--- START ---

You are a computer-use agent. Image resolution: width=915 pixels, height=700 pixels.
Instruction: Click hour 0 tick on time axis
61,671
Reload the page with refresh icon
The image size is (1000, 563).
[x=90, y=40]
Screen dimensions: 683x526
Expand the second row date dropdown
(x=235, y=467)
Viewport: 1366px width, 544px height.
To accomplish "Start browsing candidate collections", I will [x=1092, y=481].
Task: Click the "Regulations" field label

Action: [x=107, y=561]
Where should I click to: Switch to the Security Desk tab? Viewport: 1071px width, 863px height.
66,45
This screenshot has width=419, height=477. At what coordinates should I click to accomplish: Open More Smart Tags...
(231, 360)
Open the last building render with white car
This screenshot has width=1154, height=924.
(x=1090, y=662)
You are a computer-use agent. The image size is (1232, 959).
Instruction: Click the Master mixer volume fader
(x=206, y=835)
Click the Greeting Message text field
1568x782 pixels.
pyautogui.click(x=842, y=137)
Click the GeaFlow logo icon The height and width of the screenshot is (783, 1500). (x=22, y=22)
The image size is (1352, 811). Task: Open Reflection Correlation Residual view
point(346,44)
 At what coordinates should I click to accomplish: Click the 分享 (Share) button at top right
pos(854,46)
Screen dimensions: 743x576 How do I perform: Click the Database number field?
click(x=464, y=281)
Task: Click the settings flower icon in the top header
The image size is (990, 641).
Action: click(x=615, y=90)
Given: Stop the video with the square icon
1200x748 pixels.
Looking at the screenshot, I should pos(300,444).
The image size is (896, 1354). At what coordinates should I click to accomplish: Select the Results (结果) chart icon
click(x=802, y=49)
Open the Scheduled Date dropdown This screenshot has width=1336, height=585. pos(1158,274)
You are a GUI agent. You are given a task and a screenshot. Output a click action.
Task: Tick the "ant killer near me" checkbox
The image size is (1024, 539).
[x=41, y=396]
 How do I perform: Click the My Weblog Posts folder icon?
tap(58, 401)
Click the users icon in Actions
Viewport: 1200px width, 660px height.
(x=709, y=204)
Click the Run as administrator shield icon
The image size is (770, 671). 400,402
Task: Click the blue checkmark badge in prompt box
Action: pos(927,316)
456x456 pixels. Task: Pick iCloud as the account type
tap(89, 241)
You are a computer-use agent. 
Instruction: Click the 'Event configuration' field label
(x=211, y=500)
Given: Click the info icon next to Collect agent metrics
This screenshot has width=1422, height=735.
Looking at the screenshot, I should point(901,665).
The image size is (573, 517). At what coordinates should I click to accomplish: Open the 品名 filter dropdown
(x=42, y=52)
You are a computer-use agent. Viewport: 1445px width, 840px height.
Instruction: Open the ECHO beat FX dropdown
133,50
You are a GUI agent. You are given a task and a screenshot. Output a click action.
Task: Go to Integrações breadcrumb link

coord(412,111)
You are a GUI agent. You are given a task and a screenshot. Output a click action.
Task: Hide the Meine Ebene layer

--- END ---

The records above should all be quoted exactly, please.

* _Response box_:
You are a computer-use agent. Image resolution: width=915 pixels, height=700 pixels.
Instruction: Click hour 0 tick on time axis
61,671
Reload the page with refresh icon
The image size is (1000, 563).
[x=90, y=40]
Screen dimensions: 683x526
Expand the second row date dropdown
(x=235, y=467)
Viewport: 1366px width, 544px height.
To accomplish "Start browsing candidate collections", I will [x=1092, y=481].
Task: Click the "Regulations" field label

Action: [x=107, y=561]
Where should I click to: Switch to the Security Desk tab? Viewport: 1071px width, 863px height.
66,45
This screenshot has width=419, height=477. At what coordinates should I click to accomplish: Open More Smart Tags...
(231, 360)
Open the last building render with white car
This screenshot has width=1154, height=924.
(x=1090, y=662)
You are a computer-use agent. The image size is (1232, 959).
Instruction: Click the Master mixer volume fader
(x=206, y=835)
Click the Greeting Message text field
1568x782 pixels.
pyautogui.click(x=842, y=137)
Click the GeaFlow logo icon The height and width of the screenshot is (783, 1500). (x=22, y=22)
The image size is (1352, 811). Task: Open Reflection Correlation Residual view
point(346,44)
 At what coordinates should I click to accomplish: Click the 分享 (Share) button at top right
pos(854,46)
Screen dimensions: 743x576 How do I perform: Click the Database number field?
click(x=464, y=281)
Task: Click the settings flower icon in the top header
The image size is (990, 641).
Action: click(x=615, y=90)
Given: Stop the video with the square icon
1200x748 pixels.
Looking at the screenshot, I should pos(300,444).
The image size is (896, 1354). At what coordinates should I click to accomplish: Select the Results (结果) chart icon
click(x=802, y=49)
Open the Scheduled Date dropdown This screenshot has width=1336, height=585. pos(1158,274)
You are a GUI agent. You are given a task and a screenshot. Output a click action.
Task: Tick the "ant killer near me" checkbox
The image size is (1024, 539).
[x=41, y=396]
 How do I perform: Click the My Weblog Posts folder icon?
tap(58, 401)
Click the users icon in Actions
Viewport: 1200px width, 660px height.
(x=709, y=204)
Click the Run as administrator shield icon
The image size is (770, 671). 400,402
Task: Click the blue checkmark badge in prompt box
Action: pos(927,316)
456x456 pixels. Task: Pick iCloud as the account type
tap(89, 241)
You are a computer-use agent. 
Instruction: Click the 'Event configuration' field label
(x=211, y=500)
Given: Click the info icon next to Collect agent metrics
This screenshot has width=1422, height=735.
Looking at the screenshot, I should point(901,665).
The image size is (573, 517). At what coordinates should I click to accomplish: Open the 品名 filter dropdown
(x=42, y=52)
You are a computer-use agent. Viewport: 1445px width, 840px height.
Instruction: Open the ECHO beat FX dropdown
133,50
You are a GUI agent. You are given a task and a screenshot. Output a click action.
Task: Go to Integrações breadcrumb link

coord(412,111)
You are a GUI agent. You are given a task and a screenshot. Output a click action.
Task: Hide the Meine Ebene layer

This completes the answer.